Presently it used NtQuerySystemInformation(SystemProcessInformation).
The problem with NtQuerySystemInformation(SystemProcessInformation) is:
It is tremendously slower, returning all information about all processes,
instead of just the name, for one process. This is pretty obviously terrible, unless there are very few processes, and perhaps if you only have the process id and not a handle already (two syscalls, open and query). (Too bad Windows doesn't allow query by id to cut the cost.) Enum also has an advantage, sometimes, like, if you actually want more information than just the name. But generally it seems silly.

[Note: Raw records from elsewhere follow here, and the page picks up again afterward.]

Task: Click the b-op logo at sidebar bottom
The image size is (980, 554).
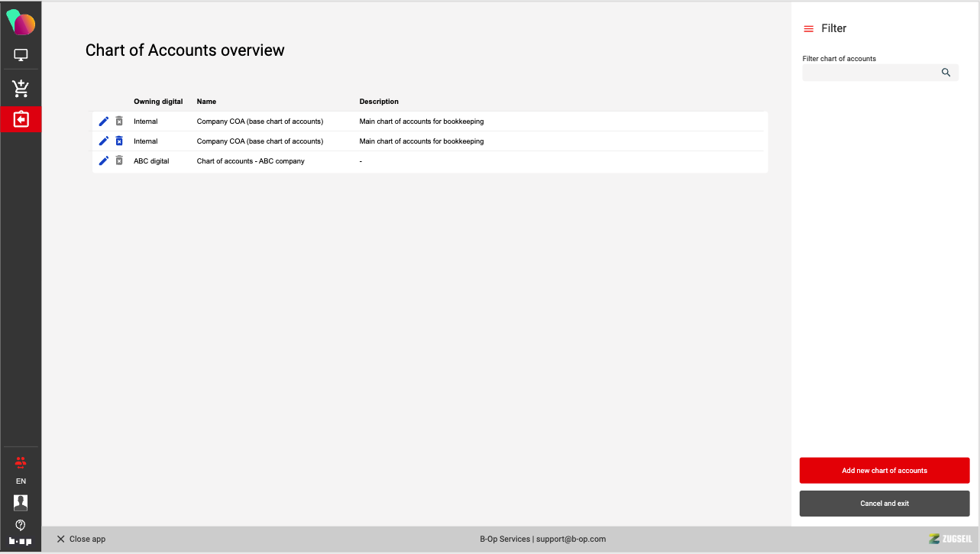Action: click(x=21, y=542)
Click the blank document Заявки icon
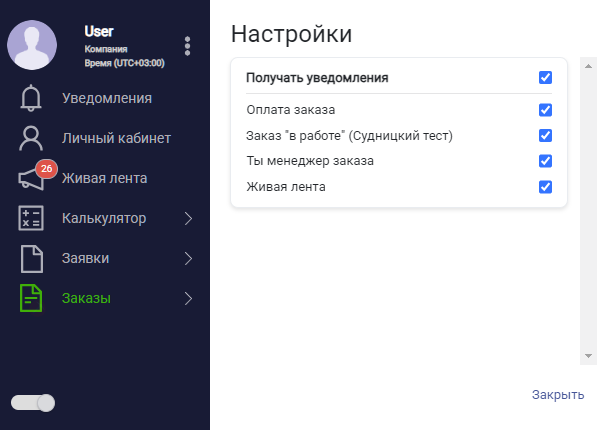 coord(31,259)
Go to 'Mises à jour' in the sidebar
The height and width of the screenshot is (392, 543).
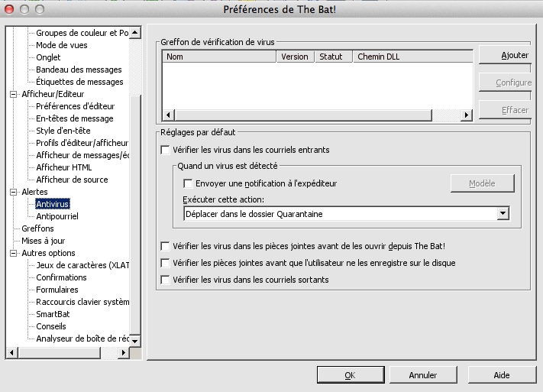(43, 241)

It does not work with terminated processes, which NtQuerySystemInformation(SystemProcessInformation) omit.
For example, you cannot have a generic:
WriteLine("The process {0} ended", process.ProcessName);
unless you call .ProcessName prior to termination to populate the CLR's cache. Such order/cache-sensitivity is also fragile but maybe ok. And that is not even possible: .NET does not expose creating processes suspended, so you will always race with a fast process that terminates quickly. So
.ProcessName
is all but unusable. We are removing our uses pretty thoroughly as a result. Though it is ok on current process, which will never be terminated.We have actual code like this, causing us much grief, because..complicated reasons (we actually run mostly on an alternate implementation of NT, which was enumerating terminated processes, which mostly masked these problems, but not entirely; the problem is worse on native NT).
We are going to reduce our uses of process.ProcessName as a result.